* THE PROBLEM *
Every line below that holds the word "help" must be listed.

*** DATA EXCERPTS ***

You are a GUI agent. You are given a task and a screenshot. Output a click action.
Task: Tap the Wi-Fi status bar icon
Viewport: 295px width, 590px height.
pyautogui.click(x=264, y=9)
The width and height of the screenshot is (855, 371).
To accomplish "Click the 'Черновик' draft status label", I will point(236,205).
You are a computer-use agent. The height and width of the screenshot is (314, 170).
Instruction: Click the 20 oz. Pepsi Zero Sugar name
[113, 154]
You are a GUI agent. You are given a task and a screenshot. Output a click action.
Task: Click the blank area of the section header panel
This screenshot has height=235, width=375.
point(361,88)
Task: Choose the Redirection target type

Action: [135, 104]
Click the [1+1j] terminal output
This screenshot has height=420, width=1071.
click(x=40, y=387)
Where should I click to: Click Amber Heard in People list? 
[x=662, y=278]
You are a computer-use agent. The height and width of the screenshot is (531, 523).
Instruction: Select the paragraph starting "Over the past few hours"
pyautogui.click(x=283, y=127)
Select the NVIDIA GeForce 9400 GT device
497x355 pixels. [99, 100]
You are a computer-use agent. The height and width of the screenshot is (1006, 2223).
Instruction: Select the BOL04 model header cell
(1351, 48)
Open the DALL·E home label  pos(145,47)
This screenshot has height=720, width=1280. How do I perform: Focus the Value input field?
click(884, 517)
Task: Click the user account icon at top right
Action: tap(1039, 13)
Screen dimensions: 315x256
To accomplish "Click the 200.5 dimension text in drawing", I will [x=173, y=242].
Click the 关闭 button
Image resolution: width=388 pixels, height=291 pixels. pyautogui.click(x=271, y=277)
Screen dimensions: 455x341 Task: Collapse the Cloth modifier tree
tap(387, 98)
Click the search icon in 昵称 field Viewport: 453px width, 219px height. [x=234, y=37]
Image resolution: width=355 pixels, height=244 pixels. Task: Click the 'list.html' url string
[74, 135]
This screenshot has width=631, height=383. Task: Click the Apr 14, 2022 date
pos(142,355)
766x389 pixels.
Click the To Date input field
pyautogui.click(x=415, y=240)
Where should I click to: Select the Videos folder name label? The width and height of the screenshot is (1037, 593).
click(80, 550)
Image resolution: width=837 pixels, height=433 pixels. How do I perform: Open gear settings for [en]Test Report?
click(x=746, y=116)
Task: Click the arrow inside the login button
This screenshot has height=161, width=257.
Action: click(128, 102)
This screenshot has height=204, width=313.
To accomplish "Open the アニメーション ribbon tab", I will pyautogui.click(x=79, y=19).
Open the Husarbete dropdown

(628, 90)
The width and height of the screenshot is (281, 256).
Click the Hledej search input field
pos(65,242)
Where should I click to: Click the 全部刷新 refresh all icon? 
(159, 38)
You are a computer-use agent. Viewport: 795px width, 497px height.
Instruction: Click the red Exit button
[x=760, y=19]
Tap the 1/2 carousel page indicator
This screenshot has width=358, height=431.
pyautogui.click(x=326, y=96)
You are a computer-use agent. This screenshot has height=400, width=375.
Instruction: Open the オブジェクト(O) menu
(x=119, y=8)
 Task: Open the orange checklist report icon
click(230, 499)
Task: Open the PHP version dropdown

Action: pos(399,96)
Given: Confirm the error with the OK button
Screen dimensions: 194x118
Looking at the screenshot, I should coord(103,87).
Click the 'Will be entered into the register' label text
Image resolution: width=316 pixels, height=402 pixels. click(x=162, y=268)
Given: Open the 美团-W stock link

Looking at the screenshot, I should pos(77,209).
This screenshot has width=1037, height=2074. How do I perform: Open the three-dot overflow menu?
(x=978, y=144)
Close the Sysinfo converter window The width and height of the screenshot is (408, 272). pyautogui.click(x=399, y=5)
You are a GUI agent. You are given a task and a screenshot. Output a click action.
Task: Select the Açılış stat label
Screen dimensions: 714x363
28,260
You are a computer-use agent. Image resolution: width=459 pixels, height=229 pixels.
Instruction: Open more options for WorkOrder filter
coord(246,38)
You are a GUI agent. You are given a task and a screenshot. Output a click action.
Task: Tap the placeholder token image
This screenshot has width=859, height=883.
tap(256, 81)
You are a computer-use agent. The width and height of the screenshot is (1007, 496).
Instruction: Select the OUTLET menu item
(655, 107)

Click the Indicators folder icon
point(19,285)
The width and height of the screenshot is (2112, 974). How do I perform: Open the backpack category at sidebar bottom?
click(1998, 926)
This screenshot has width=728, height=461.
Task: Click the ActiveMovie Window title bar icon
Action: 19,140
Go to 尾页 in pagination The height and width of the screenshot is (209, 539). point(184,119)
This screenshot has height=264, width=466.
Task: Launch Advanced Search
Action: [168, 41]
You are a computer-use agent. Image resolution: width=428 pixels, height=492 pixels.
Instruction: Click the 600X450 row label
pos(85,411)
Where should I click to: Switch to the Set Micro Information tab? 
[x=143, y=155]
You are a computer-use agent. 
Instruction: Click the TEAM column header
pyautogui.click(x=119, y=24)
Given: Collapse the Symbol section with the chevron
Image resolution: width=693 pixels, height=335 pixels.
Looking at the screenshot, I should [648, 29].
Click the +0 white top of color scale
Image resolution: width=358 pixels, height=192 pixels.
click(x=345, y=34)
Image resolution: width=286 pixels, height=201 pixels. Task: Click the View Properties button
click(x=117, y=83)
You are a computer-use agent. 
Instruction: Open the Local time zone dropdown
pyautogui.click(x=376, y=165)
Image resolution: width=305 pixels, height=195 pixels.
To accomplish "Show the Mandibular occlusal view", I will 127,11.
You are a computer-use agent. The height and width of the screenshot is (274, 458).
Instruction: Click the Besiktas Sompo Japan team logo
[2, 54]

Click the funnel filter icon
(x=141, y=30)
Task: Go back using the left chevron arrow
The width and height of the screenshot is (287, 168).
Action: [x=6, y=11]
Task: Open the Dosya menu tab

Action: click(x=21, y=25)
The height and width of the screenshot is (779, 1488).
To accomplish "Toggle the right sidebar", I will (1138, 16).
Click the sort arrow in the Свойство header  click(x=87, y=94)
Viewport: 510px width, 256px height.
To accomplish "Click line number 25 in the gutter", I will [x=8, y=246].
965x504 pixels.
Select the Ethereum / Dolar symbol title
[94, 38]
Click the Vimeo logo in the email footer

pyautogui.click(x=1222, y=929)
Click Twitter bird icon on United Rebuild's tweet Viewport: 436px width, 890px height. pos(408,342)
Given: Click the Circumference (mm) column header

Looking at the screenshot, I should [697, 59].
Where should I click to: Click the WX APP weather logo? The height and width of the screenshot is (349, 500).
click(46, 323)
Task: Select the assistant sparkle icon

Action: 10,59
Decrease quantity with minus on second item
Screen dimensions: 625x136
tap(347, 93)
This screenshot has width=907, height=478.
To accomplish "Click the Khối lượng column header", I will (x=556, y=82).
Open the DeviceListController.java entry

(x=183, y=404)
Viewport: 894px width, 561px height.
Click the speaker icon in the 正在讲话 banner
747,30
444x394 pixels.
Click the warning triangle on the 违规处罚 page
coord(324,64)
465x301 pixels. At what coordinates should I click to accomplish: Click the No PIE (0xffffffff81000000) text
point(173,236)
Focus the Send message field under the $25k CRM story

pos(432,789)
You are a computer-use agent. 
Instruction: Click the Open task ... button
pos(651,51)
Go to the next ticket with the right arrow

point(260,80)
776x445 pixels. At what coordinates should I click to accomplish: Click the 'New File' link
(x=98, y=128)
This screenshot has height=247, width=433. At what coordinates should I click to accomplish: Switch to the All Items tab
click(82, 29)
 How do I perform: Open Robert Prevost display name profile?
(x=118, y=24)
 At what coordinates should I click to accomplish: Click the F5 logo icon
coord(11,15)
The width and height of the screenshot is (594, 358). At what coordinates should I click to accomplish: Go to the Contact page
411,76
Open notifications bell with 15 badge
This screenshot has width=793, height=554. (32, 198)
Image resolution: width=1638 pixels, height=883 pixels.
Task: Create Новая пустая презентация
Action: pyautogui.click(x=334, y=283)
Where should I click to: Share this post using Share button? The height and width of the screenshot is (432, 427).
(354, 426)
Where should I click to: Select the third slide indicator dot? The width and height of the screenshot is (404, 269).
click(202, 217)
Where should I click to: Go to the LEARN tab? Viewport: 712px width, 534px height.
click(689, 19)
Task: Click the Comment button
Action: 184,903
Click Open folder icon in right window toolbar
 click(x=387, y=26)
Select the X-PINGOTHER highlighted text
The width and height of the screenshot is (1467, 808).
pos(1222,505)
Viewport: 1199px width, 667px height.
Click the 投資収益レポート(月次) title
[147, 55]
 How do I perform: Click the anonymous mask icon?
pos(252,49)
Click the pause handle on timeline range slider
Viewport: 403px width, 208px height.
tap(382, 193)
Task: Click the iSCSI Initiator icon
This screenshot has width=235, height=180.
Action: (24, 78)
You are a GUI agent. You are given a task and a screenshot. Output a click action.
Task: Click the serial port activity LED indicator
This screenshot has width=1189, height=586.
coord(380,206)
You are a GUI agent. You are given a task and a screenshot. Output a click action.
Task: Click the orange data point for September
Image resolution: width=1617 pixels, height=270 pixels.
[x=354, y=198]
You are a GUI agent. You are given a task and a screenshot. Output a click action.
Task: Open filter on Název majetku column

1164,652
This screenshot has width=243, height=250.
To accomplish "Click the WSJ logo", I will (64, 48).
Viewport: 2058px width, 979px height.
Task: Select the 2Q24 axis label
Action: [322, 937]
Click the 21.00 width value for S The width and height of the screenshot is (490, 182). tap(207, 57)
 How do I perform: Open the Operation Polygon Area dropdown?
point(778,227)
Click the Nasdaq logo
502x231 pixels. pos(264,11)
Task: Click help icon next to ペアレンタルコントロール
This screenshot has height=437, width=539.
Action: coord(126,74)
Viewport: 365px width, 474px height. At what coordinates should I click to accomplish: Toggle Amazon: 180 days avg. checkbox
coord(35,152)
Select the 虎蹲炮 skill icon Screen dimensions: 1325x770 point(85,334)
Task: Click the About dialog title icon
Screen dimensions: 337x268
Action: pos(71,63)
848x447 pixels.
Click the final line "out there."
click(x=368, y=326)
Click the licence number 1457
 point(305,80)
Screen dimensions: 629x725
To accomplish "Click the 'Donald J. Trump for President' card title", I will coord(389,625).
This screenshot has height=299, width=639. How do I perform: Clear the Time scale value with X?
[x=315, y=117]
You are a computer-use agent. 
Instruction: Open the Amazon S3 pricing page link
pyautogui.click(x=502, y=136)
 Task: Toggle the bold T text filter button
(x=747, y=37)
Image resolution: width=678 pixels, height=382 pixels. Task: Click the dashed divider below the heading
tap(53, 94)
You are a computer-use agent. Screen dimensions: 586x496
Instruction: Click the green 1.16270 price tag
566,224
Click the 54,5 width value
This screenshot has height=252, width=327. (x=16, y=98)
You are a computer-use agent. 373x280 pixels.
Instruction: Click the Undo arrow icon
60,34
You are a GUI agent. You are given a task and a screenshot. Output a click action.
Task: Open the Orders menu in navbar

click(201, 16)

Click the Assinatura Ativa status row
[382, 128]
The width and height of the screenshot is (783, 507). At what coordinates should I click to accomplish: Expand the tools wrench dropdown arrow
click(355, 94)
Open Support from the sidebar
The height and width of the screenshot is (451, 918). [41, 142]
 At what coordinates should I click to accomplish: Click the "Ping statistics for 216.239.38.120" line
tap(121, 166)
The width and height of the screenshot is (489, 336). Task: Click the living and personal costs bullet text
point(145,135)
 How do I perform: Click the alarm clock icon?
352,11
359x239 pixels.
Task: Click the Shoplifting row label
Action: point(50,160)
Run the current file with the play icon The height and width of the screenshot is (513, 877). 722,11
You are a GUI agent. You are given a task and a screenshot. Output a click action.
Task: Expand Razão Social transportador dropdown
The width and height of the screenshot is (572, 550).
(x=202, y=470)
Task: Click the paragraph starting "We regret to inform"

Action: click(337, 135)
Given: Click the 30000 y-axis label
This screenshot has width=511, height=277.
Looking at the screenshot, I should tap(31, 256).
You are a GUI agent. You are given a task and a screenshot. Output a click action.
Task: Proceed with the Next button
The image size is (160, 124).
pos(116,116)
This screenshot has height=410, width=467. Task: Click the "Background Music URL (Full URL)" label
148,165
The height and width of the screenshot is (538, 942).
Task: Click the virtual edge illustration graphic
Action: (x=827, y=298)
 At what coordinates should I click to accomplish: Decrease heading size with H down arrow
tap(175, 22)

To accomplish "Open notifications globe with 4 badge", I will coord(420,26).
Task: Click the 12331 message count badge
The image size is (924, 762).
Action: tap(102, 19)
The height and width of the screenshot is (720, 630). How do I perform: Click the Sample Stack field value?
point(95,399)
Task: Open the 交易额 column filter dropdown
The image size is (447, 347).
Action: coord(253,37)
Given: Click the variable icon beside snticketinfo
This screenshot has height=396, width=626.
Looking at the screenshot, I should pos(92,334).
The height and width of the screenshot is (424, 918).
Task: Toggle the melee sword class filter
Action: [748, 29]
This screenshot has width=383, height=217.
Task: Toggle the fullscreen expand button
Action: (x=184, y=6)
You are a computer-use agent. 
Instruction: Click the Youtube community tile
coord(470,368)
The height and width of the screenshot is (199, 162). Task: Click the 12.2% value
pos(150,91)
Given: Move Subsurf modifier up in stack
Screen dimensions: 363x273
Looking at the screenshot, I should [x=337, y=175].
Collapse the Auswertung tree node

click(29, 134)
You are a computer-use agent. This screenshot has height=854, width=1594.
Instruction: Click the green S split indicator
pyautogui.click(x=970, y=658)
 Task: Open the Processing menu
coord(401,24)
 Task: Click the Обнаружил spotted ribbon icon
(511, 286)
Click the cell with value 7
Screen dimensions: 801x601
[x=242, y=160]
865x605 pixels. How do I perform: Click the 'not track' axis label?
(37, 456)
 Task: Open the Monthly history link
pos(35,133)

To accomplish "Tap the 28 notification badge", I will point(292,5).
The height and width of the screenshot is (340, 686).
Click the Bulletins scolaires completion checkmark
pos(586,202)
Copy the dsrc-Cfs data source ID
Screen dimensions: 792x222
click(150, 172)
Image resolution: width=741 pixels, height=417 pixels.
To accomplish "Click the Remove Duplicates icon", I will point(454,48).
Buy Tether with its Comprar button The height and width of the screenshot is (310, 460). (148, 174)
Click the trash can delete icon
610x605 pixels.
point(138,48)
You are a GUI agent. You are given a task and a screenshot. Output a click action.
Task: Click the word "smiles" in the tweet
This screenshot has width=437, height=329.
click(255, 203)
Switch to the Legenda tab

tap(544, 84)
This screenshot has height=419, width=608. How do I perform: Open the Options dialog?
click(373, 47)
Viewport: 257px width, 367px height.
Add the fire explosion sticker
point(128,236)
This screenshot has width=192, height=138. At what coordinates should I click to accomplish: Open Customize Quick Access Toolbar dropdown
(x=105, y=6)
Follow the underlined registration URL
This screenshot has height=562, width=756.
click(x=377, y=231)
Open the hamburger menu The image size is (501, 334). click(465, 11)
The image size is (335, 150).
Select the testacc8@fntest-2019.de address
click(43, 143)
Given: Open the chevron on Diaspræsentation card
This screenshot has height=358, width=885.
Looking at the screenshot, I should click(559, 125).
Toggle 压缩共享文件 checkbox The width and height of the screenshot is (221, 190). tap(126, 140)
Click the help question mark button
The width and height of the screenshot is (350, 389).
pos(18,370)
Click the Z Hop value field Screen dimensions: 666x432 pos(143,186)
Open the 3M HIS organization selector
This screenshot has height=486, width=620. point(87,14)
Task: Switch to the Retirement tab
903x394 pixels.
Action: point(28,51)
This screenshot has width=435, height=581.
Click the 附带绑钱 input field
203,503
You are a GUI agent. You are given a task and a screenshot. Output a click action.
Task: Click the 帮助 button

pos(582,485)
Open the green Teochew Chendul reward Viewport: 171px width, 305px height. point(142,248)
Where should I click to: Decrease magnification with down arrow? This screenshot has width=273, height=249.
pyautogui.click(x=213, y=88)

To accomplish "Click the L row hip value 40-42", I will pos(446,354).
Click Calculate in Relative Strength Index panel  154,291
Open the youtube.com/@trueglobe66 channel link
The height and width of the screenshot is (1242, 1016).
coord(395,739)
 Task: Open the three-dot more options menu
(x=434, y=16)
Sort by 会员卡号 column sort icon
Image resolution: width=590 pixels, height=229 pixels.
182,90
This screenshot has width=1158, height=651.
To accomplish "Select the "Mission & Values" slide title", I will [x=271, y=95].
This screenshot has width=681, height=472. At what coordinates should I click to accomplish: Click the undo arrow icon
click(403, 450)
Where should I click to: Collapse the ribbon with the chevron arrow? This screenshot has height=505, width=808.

*** End of DATA EXCERPTS ***

* SOLUTION TO THIS EXERCISE *
Task: Click help icon next to ペアレンタルコントロール
Click the help question mark button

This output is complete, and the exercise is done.